-------- Passage --------

The background explanation is useful and contains a pointed criticism of many centrally-directed approaches to common pool resources (emphasis added):

If we want to halt the degradation of our natural environment and prevent a repetition of the many collapses of natural-resource stocks experienced in the past, we should learn from the successes and failures of common-property regimes. Ostrom’s work teaches us novel lessons about the deep mechanisms that sustain cooperation in human societies.

It has frequently been suggested that common ownership entails excessive resource utilization, and that it is advisable to reduce utilization either by imposing government regulations, such as taxes or quotas, or by privatizing the resource. The theoretical argument is simple: each user weighs private benefits against private costs, thereby neglecting the negative impact on others.

--------

**Things to do:**
**A.** In the passage on common-property regimes, which two government regulations are offered as examples of ways to reduce resource utilization?
**B.** Extend the passage on common-property regimes past its final sentence.

-------- Supplied entries --------

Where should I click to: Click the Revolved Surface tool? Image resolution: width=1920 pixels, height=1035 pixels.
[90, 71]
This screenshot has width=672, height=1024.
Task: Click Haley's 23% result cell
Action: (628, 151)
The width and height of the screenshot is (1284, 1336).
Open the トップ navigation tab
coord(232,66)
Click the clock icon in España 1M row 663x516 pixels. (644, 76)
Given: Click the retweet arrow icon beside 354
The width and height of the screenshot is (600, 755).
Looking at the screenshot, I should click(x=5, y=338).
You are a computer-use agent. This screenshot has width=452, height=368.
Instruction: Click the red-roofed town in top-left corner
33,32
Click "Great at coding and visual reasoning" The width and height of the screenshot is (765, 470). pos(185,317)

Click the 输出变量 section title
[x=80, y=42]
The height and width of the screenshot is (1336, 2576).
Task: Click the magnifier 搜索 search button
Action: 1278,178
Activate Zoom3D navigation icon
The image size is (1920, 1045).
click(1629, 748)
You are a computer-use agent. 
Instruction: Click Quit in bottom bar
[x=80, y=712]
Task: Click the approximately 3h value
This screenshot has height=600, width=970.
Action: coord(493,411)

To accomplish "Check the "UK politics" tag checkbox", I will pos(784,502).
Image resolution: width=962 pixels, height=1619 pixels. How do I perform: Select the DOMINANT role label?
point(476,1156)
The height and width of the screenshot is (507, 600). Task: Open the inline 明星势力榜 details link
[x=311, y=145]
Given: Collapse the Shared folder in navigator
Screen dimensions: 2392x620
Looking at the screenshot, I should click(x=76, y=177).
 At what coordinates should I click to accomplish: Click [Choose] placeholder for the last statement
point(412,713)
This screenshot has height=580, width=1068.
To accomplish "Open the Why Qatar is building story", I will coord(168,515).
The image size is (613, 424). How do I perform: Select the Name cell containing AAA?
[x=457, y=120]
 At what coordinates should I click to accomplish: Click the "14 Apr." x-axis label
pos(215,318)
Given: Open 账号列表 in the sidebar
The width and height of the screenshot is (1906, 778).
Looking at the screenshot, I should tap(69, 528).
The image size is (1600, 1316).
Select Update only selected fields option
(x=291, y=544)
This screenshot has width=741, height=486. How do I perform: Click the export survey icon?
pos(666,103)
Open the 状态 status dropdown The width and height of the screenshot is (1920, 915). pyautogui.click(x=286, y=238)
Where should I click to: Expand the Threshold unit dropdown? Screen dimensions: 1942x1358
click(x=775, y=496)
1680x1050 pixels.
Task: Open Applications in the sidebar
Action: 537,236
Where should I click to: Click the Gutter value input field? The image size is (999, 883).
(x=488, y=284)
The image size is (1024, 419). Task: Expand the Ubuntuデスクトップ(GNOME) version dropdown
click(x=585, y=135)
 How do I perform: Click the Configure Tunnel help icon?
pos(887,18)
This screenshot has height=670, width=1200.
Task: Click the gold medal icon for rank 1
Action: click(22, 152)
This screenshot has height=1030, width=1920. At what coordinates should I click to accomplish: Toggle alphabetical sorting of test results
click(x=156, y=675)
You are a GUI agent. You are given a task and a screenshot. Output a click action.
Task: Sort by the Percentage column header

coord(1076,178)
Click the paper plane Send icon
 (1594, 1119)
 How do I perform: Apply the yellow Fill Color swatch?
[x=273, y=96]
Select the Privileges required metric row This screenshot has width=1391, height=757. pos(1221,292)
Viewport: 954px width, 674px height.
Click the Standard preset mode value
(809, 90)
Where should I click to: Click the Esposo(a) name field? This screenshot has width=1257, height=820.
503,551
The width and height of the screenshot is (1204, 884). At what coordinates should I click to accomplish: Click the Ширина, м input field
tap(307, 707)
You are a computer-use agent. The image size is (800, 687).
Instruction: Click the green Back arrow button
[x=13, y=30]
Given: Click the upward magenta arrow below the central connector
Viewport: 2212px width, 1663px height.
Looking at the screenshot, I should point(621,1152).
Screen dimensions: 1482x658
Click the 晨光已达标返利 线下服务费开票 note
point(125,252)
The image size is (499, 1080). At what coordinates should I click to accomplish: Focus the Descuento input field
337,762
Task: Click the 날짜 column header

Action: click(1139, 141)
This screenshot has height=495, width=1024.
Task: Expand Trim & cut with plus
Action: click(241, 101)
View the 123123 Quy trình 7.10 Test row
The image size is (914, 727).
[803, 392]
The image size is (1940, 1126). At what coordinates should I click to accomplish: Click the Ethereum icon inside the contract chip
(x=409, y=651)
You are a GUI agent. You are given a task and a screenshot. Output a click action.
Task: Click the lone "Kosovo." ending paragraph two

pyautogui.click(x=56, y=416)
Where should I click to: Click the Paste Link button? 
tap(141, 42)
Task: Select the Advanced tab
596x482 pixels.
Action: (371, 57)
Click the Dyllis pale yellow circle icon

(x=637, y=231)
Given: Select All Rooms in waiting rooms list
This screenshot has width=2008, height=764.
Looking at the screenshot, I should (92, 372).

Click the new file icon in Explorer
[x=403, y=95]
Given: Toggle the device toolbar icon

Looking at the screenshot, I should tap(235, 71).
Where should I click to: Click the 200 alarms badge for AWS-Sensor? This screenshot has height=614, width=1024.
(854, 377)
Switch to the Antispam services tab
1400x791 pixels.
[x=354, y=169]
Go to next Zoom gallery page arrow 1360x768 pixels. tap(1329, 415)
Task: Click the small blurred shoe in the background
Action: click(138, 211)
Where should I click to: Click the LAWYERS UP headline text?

--------

**Results by task:**
**A.** Taxes or quotas.

**B.**
However, based on numerous empirical studies of natural-resource management, Elinor Ostrom has concluded that common property is often surprisingly well managed. Thus, the standard theoretical argument against common property is overly simplistic. It neglects the fact that users themselves can both create and enforce rules that mitigate overexploitation.
The standard argument also neglects the practical difficulties associated with privatization and government regulation. …

There are many …. examples which indicate that user-management of local resources has been more successful than management by outsiders. …

[T]he main lesson is that common property is often managed on the basis of rules and procedures that have evolved over long periods of time. As a result they are more adequate and subtle than outsiders – both politicians and social scientists – have tended to realize. Beyond showing that self-governance can be feasible and successful, Ostrom also elucidates the key features of successful governance. One instance is that active participation of users in creating and enforcing rules appears to be essential. Rules that are imposed from the outside or unilaterally dictated by powerful insiders have less legitimacy and are more likely to be violated. Likewise, monitoring and enforcement work better when conducted by insiders than by outsiders. These principles are in stark contrast to the common view that monitoring and sanctioning are the responsibility of the state and should be conducted by public employees.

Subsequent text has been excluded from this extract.